Texto fornecido —
• • • •

O conceito de projeto paisagístico contém dois aspectos aparentemente contraditórios. Sendo

a ideia de paisagem tradicionalmente ligada à natureza intocada, o projeto incorpora o sentido

de intervenção artificial. Entretanto a natureza intocada não mais ocorre integralmente em

grande parte do mundo ou acontece de forma temporária, isto é, em terrenos que se

desenvolvem livremente durante períodos, sofrendo, no entanto, intervenções esporádicas.

(NEUFERT, 2013, p. 436) Além disso, um parque urbano é projetado em sua maior finalidade,

para proporcionar um local de lazer e desportivo qualificado para a comunidade, além de, é

claro, servir como um oásis em meio às ruas e prédio, embelezando com verde as áreas

urbanas. Porém é de extrema importância debater sobre suas reais funções no mundo atual.

Qual o real papel que vai além do simples lazer. Assim como afirma Carlos; Lemos (2003):

As transformações no processo de reprodução da sociedade se realizam

concretamente no processo de reprodução espacial gerando novas contradições,

como consequência da socialização da sociedade que tem por essência a urbanização

que se revela na planificação racional do espaço [Carlos; Lemos, 2003].

• • • •

Dados —

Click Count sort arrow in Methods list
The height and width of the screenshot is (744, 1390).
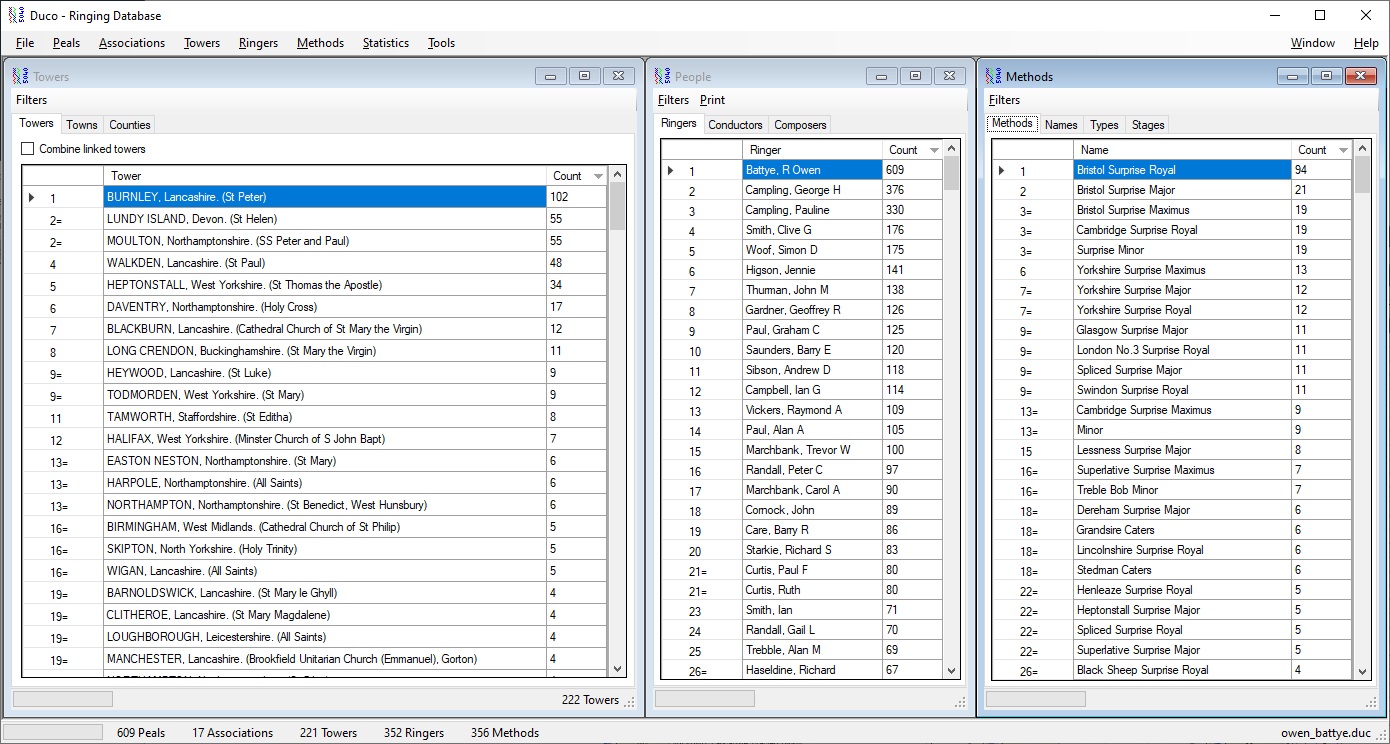(1343, 150)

• • • •

Tarefa a realizar — Extraia na íntegra o texto sobre projeto paisagístico e parques urbanos, reproduzindo-o sem qualquer alteração. Os dados provêm de uma fonte distinta da do texto.

Resposta ao problema —
O conceito de projeto paisagístico contém dois aspectos aparentemente contraditórios. Sendo

a ideia de paisagem tradicionalmente ligada à natureza intocada, o projeto incorpora o sentido

de intervenção artificial. Entretanto a natureza intocada não mais ocorre integralmente em

grande parte do mundo ou acontece de forma temporária, isto é, em terrenos que se

desenvolvem livremente durante períodos, sofrendo, no entanto, intervenções esporádicas.

(NEUFERT, 2013, p. 436) Além disso, um parque urbano é projetado em sua maior finalidade,

para proporcionar um local de lazer e desportivo qualificado para a comunidade, além de, é

claro, servir como um oásis em meio às ruas e prédio, embelezando com verde as áreas

urbanas. Porém é de extrema importância debater sobre suas reais funções no mundo atual.

Qual o real papel que vai além do simples lazer. Assim como afirma Carlos; Lemos (2003):

As transformações no processo de reprodução da sociedade se realizam

concretamente no processo de reprodução espacial gerando novas contradições,

como consequência da socialização da sociedade que tem por essência a urbanização

que se revela na planificação racional do espaço [Carlos; Lemos, 2003].